I have read this paper with great interest. I find the separate correlation plots between the east and west CONUS (Figure 6) very interesting and am curious about the differences in eco-regions and hydrologic behavior between the east and west that this might imply. My main concern is that apart from Figure 6, the manuscript mostly seems to confirm earlier work by e.g. Addor et al. (2018), Berghuijs et al. (2014), Knoben et al. (2018) and Kuentz et al. (2017). Confirming findings is not a bad thing, but I think the authors are missing out on an opportunity to go beyond these studies. The authors spend some time in the main manuscript (L219-229; L256-258; Table 2 to some extent) speculating about hydrologic behavior in each of their clusters. More of these thoughts are hidden in the appendices (L460-511). I believe the manuscript would become much stronger if the authors would make this the main topic of the manuscript and spend more time on trying to understand the hydrologic behavior each cluster represents in terms of dominant processes, as this would be a novel contribution to the field. This could be structured similar to Berghuijs et al. (2014) but the CAMELS dataset gives the authors the catchment information needed to go beyond that work. Addor et al. (2018) could also help to outline potential changes to the manuscript. I also have a few methodological concerns about the way the signatures and attributes have been selected and how the number of clusters has been determined, and how these choices might limit the authors’ ability to go beyond these earlier studies (see below).
Major comments
1. The authors use the six most predictable signatures from Addor et al. (2018) for analysis here. They use 15 catchment attributes that Addor et al. (2018) indicates as having the highest ability to explain these signatures, with climatic attributes having the strongest connection to signatures. Earlier work (Berghuijs et al., 2014; Kuentz et al., 2017; Knoben et al., 2018) has also shown the strong influence climatic conditions have on hydrologic behavior and advocate for further studies that investigate the impact of less clear relations between catchment attributes, such as resulting from geology or vegetation, and hydrologic behavior. These relations can be seen in well-monitored experimental catchments and must logically exist in all other catchments, but in large-sample studies this has so far not been conclusively shown (Addor et al., 2018, provides various compelling reasons for why that might be the case). Progress towards understanding these relations would be an important contribution to the literature and interpreting cluster analysis from a dominant hydrological process perspective could be a first step. The authors take some steps in this direction, but unfortunately they are limited by their study setup to mostly confirm what has already been shown before, without having the necessary information available to go beyond these earlier studies. Restructuring of some of the study setup and analysis might be needed (see points 2 and 3 below).

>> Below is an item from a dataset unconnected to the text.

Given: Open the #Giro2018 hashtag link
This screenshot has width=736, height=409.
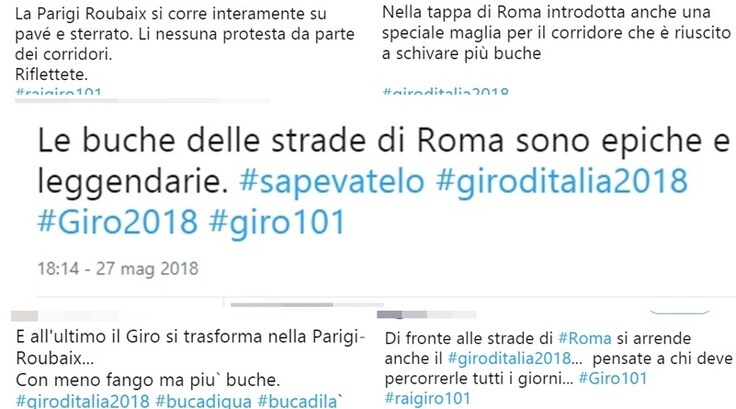Looking at the screenshot, I should pos(117,222).
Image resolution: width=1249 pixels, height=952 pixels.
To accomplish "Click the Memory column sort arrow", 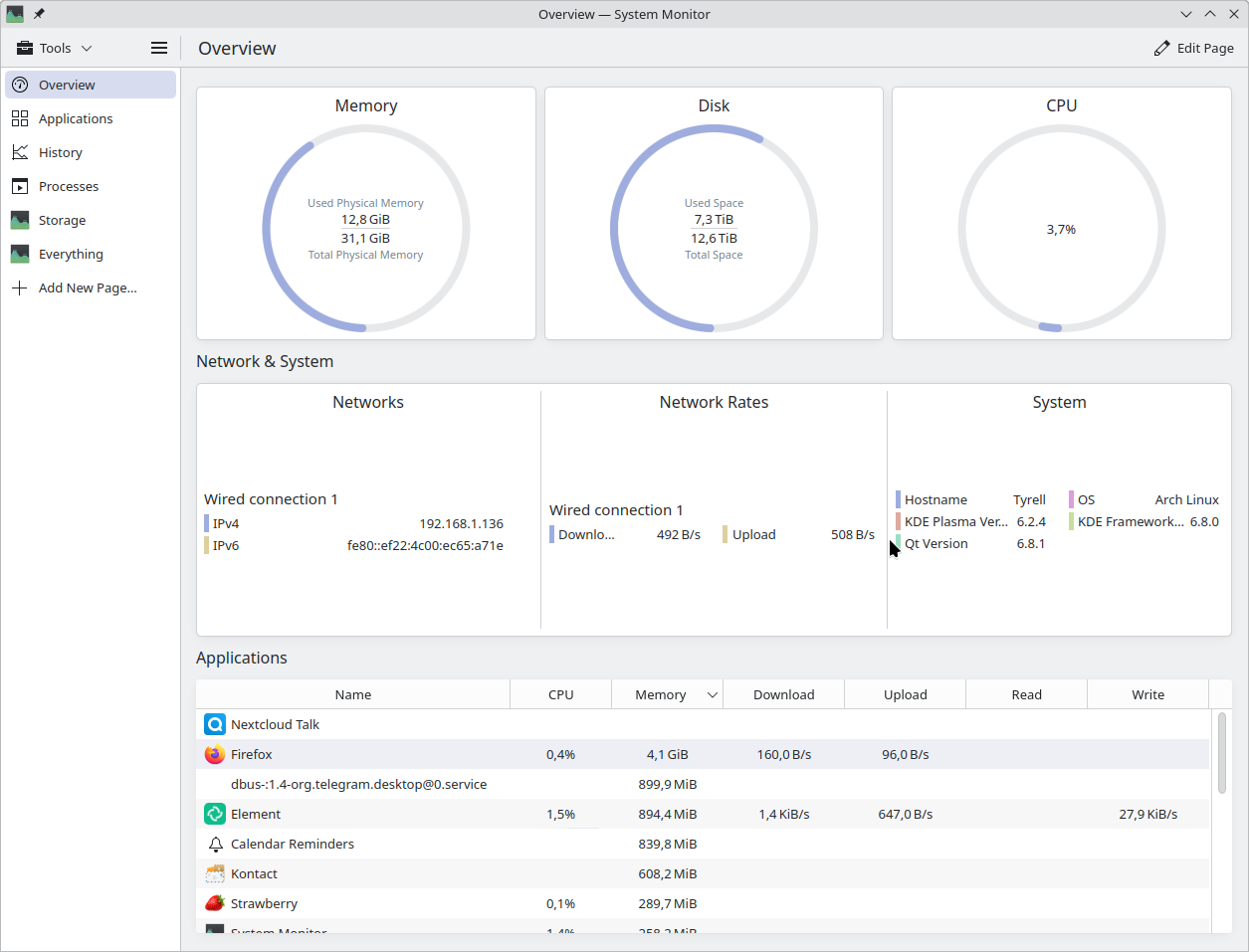I will 713,694.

2. Hydrologic interpretation is limited by the choice of signatures. I appreciate that the authors were looking for signatures that are easily predictable in space, but this limits the generality of the conclusions that can be drawn. The chosen six signatures do not describe the full hydrologic regime, focusing mostly on flow magnitude (mean annual, summer and winter flow, runoff ratio, Q95) and somewhat on seasonality (half-flow date), with no signatures dedicated to low flows, intermittency of flows, or response time of the catchment. Therefore statements such as the following are too general for the supporting analysis and should be rephrased to account for the specific conditions these 6 signatures describe (please note that this list could be incomplete):
- L95. “These two principal … overall hydrological behavior.”
- L188. “ … lead to similar (equifinal) discharge behavior”
- L464. “So over one third of the catchments in CAMELS show a relatively similar behavior.”
- L470. “… catchments with very different attributes can produce very similar discharge characteristics, …”
- L480. “an example of different catchment attributes being able to create similar discharge characteristics concerning their signatures, while having different catchment attributes”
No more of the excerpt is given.